Output the data below only from the line containing "This screenshot has width=1434, height=888." up to and including the line containing "You are a computer-use agent. This", exact and with the pictures left out.

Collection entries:
# # # # # # #

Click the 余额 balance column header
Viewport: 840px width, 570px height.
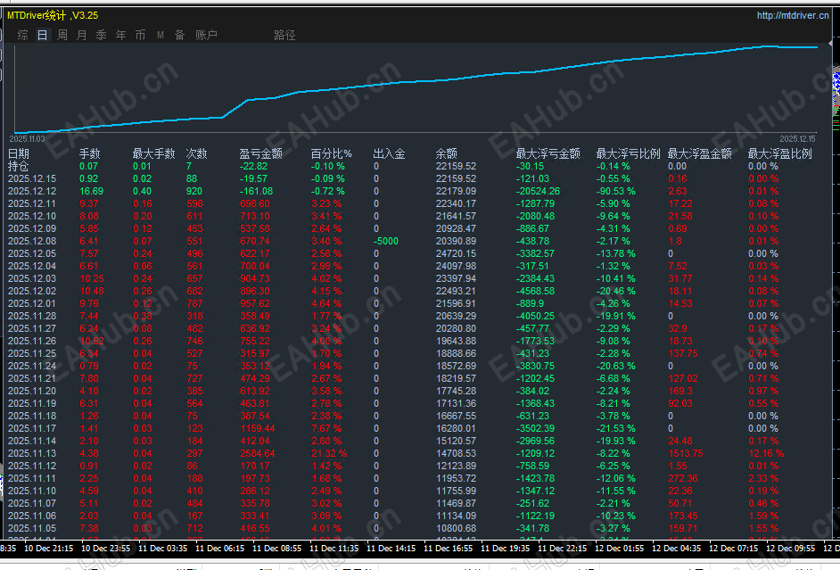click(446, 153)
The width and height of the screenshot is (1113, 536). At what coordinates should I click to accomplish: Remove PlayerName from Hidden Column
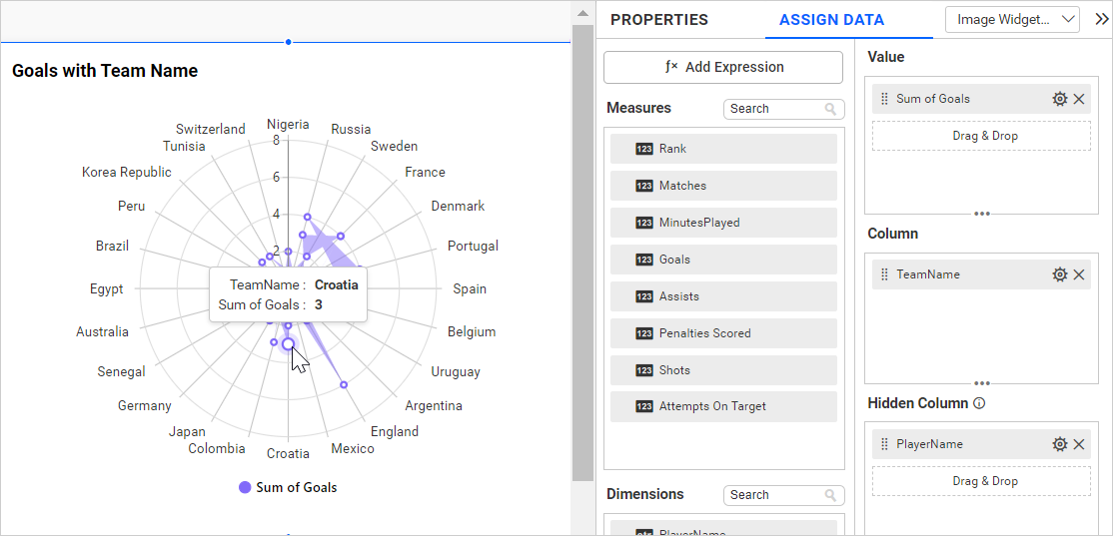point(1079,444)
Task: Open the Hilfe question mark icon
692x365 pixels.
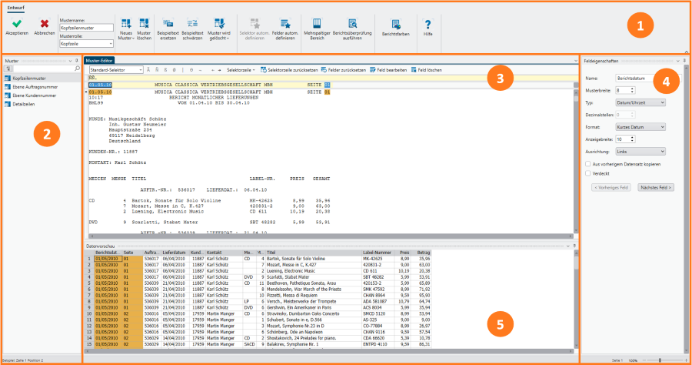Action: [x=428, y=24]
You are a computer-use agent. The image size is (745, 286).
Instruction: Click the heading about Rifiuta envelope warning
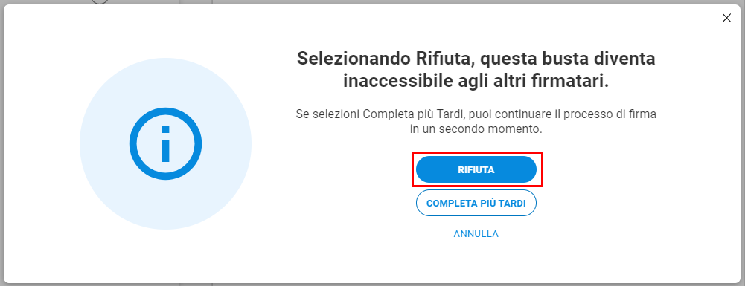point(476,70)
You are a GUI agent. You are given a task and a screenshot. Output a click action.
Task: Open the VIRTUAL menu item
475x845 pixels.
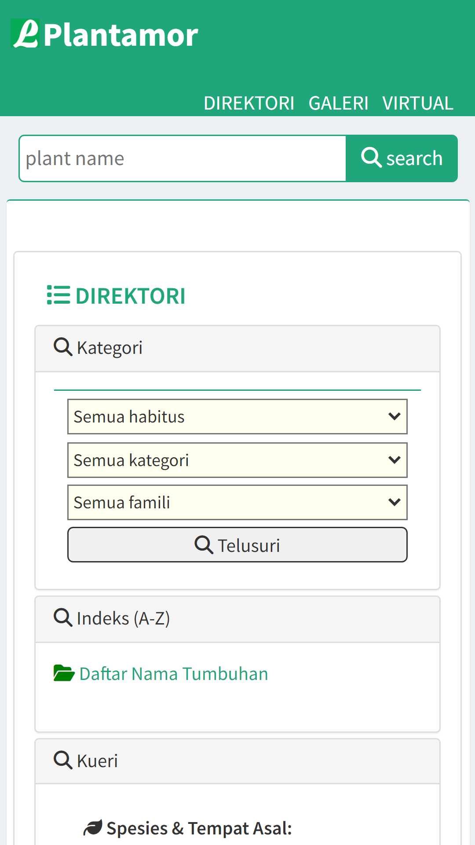coord(418,103)
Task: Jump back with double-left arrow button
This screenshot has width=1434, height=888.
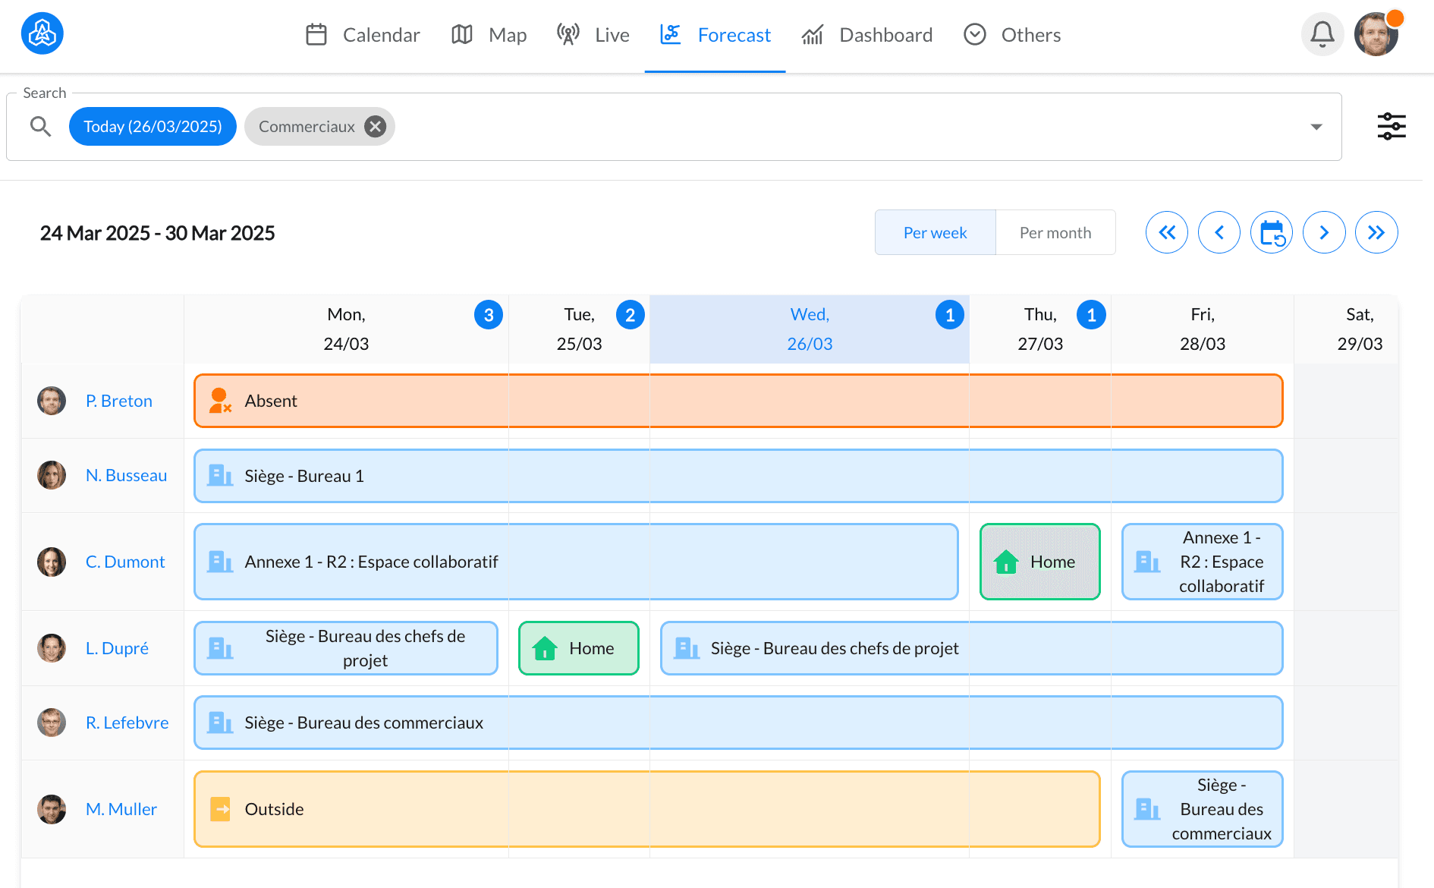Action: (1166, 232)
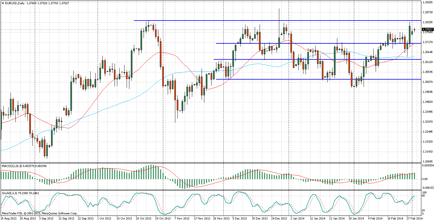This screenshot has width=434, height=221.
Task: Select the lowest blue horizontal support line
Action: (302, 79)
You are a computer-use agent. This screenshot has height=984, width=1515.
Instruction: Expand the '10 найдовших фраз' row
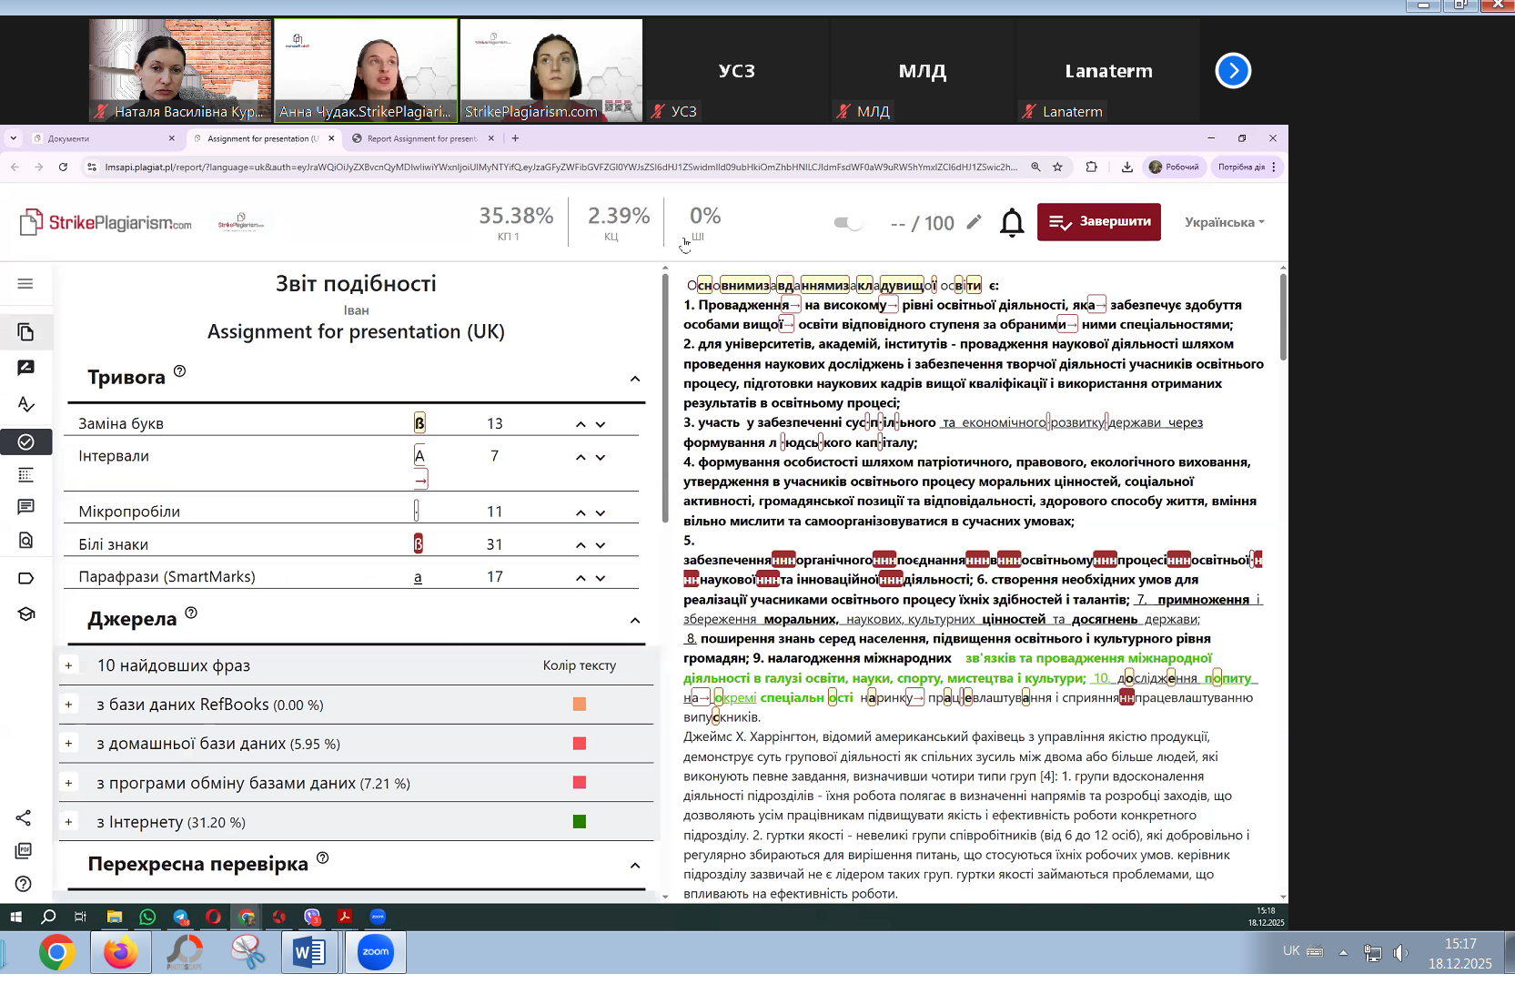tap(68, 665)
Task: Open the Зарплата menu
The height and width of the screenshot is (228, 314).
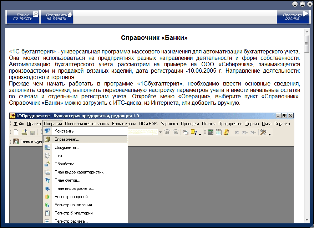Action: pos(169,124)

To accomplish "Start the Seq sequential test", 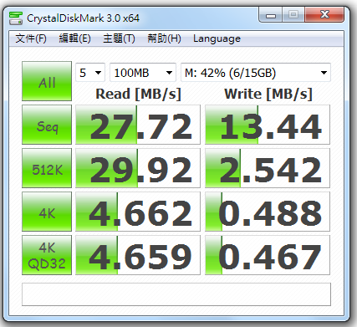I will 47,125.
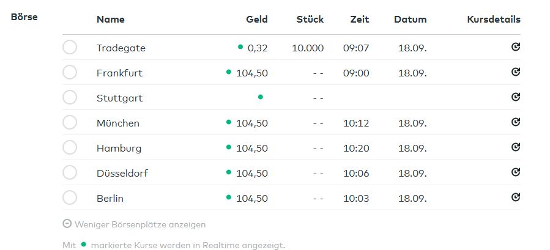
Task: Refresh Tradegate price details
Action: (516, 46)
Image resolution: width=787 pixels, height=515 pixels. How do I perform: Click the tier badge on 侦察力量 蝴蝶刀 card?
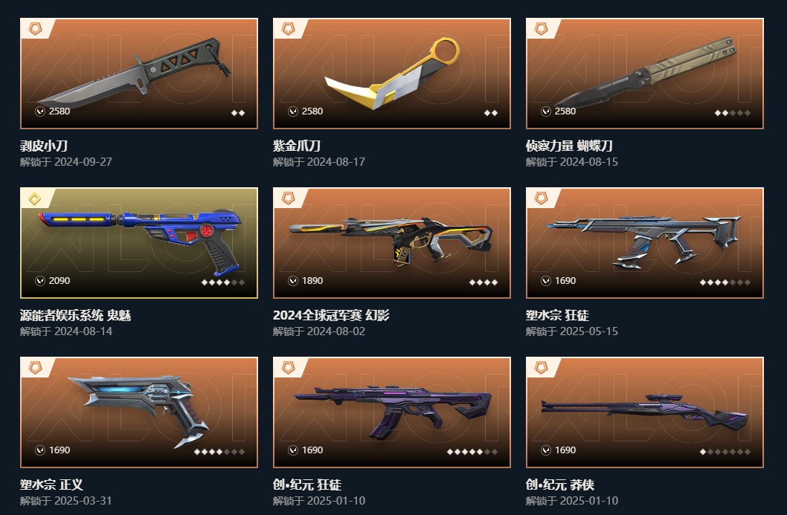(x=541, y=28)
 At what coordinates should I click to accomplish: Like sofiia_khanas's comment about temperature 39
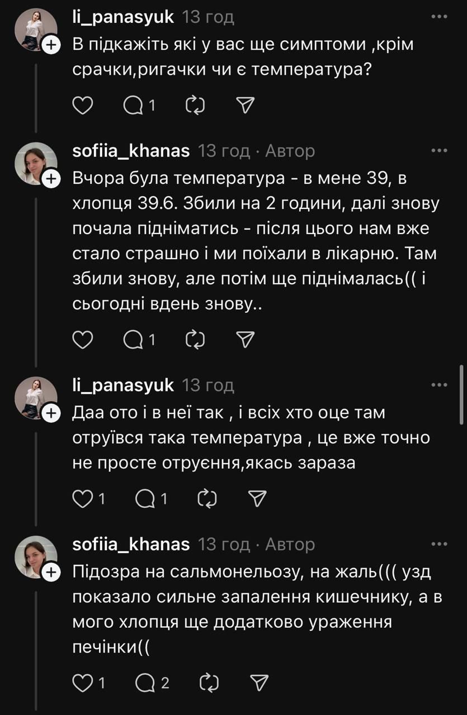tap(83, 339)
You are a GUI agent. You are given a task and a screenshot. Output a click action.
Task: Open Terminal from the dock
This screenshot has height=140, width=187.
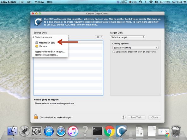(97, 131)
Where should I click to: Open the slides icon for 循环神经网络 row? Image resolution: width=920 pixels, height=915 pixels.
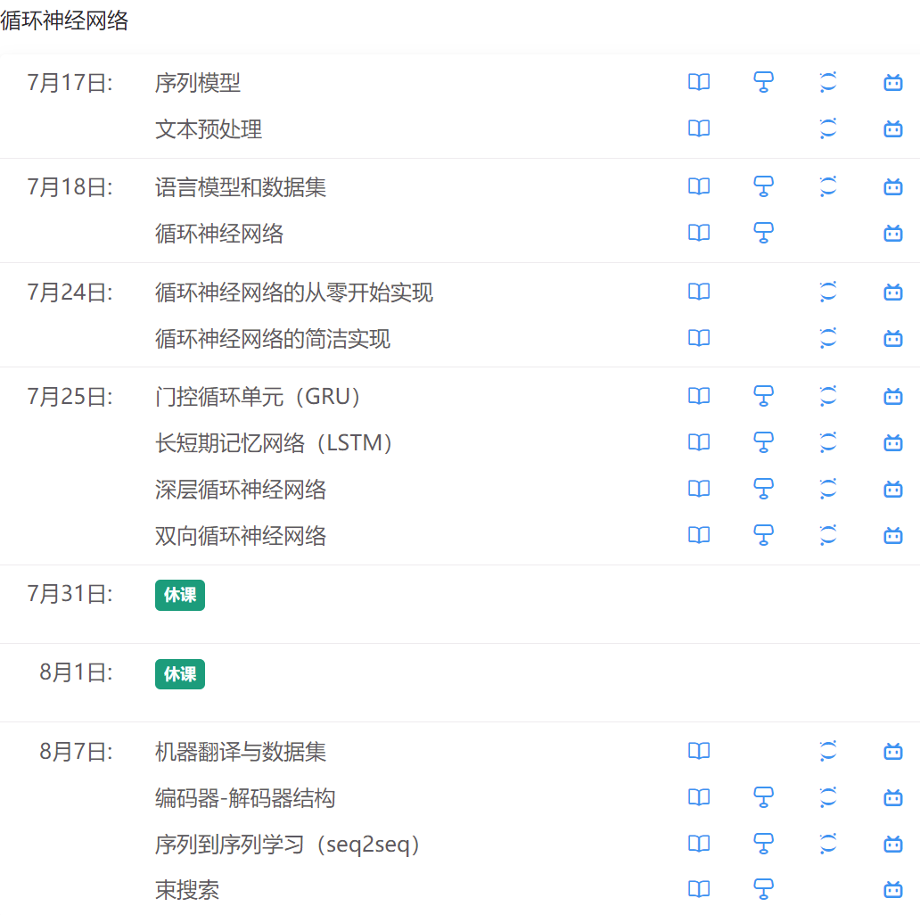click(x=763, y=233)
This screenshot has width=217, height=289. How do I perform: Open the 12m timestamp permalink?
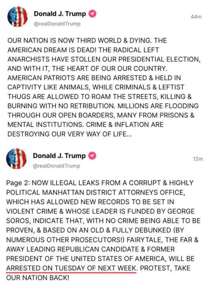click(198, 159)
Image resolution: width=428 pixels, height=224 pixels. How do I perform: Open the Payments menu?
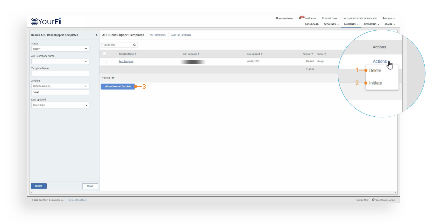351,24
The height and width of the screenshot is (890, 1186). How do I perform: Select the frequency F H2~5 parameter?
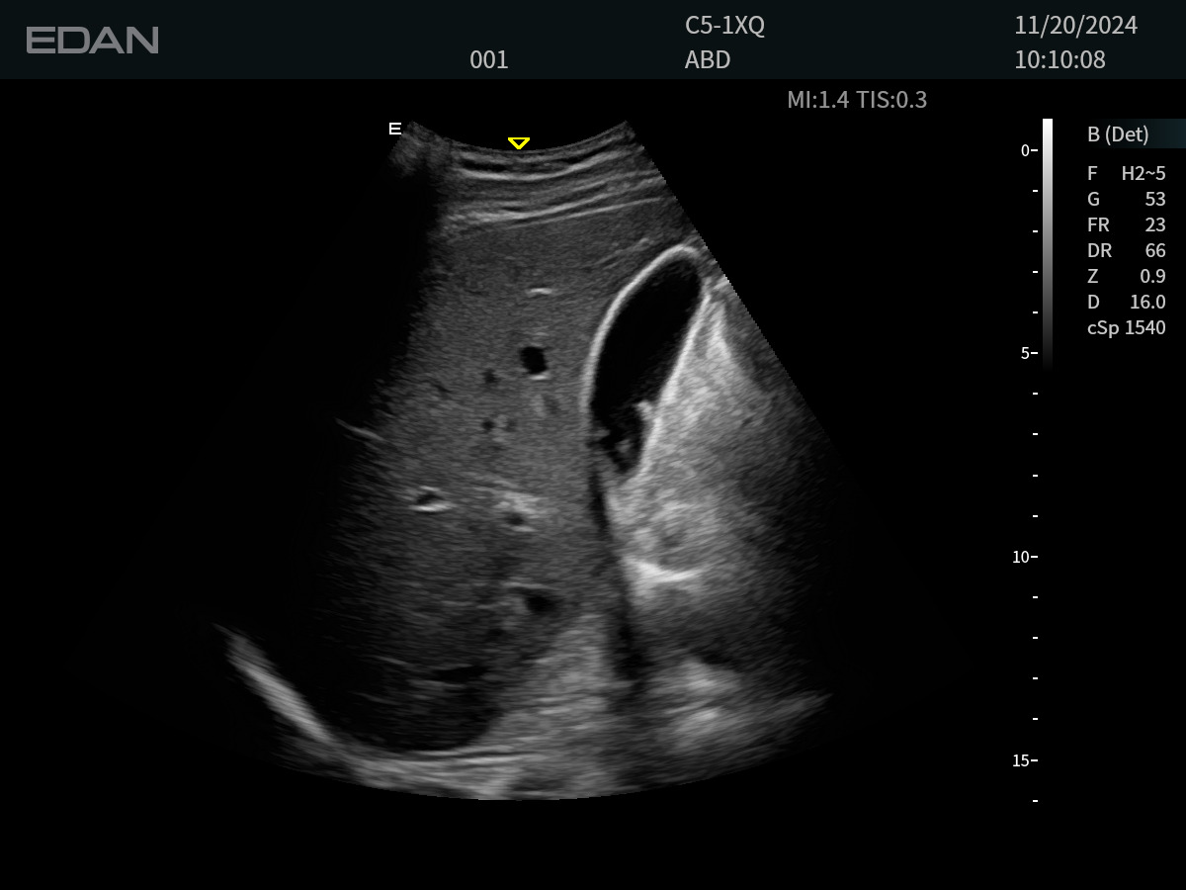tap(1126, 174)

# # # # # # #

_Answer to this problem_
This screenshot has width=1434, height=888.
Action: (1166, 232)
This screenshot has width=434, height=221.
Task: Select the lowest blue horizontal support line
Action: (302, 79)
You are a computer-use agent. This screenshot has height=984, width=1515.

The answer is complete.